L’uccisione di civili in Siria è “un’oscenità dal punto di vista morale” e l’attacco della scorsa settimana dovrebbe “scuotere le coscienze nel mondo”. Queste le parole del segretario di Stato americano John Kerry in merito alla crisi siriana.
“Non è possibile – ha ribadito Kerry – giustificare l’uso di armi messe al bando da tutta la comunità internazionale, si tratta di qualcosa che dovrebbe colpire tutto il mondo. Ora dobbiamo accertare le responsabilità” di quanto è accaduto.
“È reale: armi chimiche sono state usate in Siria” e Damasco non lo può nascondere, ha affermato Kerry sottolineando che il regime siriano mantiene la custodia delle armi chimiche. “Quello che abbiamo visto la scorsa settimana in Siria dovrebbe scioccare le coscienze. L’uccisione indiscriminata di civili, di donne e bambini e di innocenti con armi chimiche è un’oscenità morale. È sotto ogni punto di vista imperdonabile e innegabile”.
“Per Obama i responsabili devono risponderne” – “L’uso di queste armi, come il tentativo di coprirne il ricorso, offende tutta l’umanità”, ha ribadito Kerry, sottolineando come il via libera del regime siriano agli ispettori dell’Onu sia arrivato troppo tardi. Il segretario di Stato ha quindi annunciato che il presidente americano prenderà una decisione informata su come rispondere all’uso di armi chimiche in Siria. “Per Obama chi ne è stato responsabile deve essere chiamato a risponderne”.

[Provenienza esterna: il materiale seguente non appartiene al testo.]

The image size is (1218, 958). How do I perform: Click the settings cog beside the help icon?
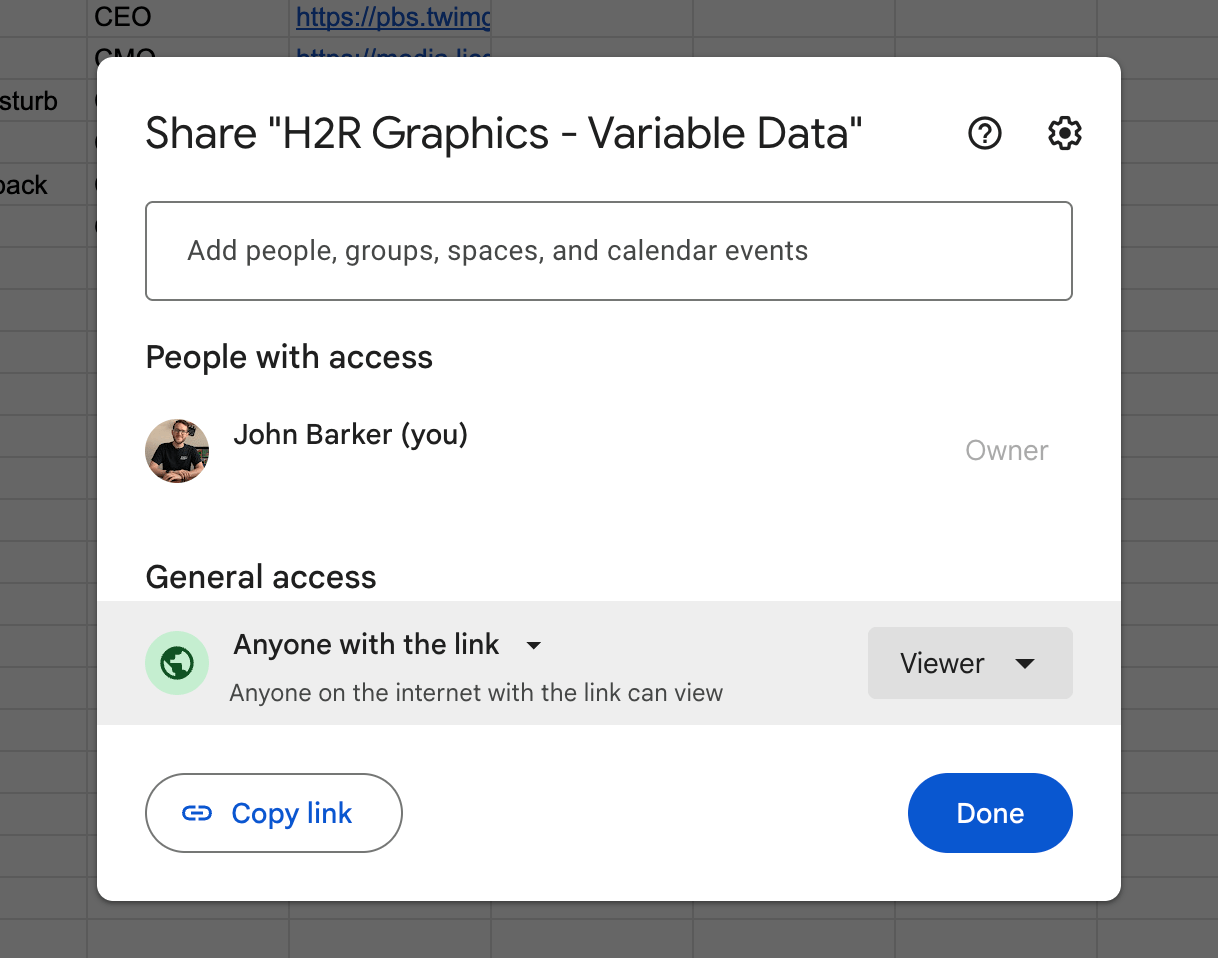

Parole che fanno riflettere e che lasciano interdetti, soprattutto se pronunciate da Kerry: l’uso delle armi, anche se non chimiche, nei confronti dei civili è proprio una delle critiche maggiori che vengono mosse contro la società americana. Molti civili sono rimasti uccisi sotto il fuoco americano in Iraq, Afghanistan e in altri teatri di guerra, soprattutto in Medio Oriente. Adesso le parole di Kerry piovono inaspettate: due pesi e due misure o una nuova linea che varrà da adesso in avanti anche per l’esercito americano?